Start of Block
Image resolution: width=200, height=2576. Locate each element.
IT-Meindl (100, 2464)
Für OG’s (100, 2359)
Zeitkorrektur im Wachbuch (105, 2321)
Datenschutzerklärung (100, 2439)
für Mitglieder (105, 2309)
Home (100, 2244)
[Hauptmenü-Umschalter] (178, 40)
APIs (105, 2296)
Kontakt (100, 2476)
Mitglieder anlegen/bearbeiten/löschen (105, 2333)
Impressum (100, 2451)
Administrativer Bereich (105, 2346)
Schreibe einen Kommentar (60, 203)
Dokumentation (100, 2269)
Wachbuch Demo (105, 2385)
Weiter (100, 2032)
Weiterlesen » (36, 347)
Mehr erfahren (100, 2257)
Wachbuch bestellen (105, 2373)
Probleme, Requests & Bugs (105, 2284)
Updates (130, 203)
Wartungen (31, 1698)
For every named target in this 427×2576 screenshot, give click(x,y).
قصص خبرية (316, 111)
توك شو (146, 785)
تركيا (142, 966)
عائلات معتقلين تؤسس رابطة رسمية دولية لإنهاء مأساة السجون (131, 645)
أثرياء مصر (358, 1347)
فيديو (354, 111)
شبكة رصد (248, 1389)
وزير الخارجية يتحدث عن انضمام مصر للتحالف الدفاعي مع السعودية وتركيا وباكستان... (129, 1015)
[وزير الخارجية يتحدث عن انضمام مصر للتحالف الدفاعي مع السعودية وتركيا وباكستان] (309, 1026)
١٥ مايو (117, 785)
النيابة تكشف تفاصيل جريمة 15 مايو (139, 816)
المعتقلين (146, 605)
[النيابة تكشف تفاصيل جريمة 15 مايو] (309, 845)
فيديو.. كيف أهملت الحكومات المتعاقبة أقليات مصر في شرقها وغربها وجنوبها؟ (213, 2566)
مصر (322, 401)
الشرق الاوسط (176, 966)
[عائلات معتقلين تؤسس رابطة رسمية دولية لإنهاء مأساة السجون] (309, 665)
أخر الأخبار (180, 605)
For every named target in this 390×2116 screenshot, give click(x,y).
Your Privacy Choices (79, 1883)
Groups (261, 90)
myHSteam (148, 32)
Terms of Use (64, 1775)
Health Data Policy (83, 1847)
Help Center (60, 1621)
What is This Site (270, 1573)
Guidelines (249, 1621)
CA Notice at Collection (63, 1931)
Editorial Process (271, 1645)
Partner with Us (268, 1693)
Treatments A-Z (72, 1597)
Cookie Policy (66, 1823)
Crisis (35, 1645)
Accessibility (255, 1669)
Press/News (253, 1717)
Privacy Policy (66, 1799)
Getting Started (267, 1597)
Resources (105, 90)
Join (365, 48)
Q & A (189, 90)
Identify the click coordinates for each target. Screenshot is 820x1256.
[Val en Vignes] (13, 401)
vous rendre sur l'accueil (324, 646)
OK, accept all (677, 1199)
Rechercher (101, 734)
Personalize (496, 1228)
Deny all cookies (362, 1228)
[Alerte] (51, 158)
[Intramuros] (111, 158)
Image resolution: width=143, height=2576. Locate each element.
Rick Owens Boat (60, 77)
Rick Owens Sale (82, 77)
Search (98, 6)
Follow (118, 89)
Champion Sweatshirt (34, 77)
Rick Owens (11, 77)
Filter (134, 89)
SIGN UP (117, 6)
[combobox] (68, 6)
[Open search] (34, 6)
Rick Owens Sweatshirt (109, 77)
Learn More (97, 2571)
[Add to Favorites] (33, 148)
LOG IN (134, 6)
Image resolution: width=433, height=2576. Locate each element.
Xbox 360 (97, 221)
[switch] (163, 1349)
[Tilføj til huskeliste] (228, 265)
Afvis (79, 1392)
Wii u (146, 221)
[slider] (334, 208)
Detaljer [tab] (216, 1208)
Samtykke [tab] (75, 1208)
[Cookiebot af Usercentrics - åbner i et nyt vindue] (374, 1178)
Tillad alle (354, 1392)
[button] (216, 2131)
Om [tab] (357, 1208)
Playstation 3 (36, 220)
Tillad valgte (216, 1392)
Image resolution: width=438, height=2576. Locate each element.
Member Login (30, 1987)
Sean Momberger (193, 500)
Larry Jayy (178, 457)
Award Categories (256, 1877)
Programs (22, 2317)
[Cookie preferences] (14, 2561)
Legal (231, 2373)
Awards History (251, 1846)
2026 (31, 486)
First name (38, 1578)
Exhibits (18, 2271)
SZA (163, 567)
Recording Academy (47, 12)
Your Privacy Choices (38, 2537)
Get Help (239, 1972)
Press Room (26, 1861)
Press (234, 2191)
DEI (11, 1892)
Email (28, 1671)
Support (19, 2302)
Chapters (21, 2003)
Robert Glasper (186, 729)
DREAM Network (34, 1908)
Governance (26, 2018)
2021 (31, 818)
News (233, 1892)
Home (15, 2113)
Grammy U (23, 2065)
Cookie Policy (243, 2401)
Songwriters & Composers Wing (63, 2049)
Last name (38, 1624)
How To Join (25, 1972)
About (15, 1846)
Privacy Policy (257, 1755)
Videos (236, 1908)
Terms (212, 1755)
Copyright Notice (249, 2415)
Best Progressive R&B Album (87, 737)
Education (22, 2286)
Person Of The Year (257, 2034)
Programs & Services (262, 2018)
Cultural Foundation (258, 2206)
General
End of Block
◆ Task objective ◆
Retype, exactly and in full, the lines above from the one containing "Terms of Use (64, 1775)" through the one containing "vous rendre sur l'accueil (324, 646)".

◆ Answer area ◆
Terms of Use (64, 1775)
Health Data Policy (83, 1847)
Help Center (60, 1621)
What is This Site (270, 1573)
Guidelines (249, 1621)
CA Notice at Collection (63, 1931)
Editorial Process (271, 1645)
Partner with Us (268, 1693)
Treatments A-Z (72, 1597)
Cookie Policy (66, 1823)
Crisis (35, 1645)
Accessibility (255, 1669)
Press/News (253, 1717)
Privacy Policy (66, 1799)
Getting Started (267, 1597)
Resources (105, 90)
Join (365, 48)
Q & A (189, 90)
Identify the click coordinates for each target. Screenshot is 820x1256.
[Val en Vignes] (13, 401)
vous rendre sur l'accueil (324, 646)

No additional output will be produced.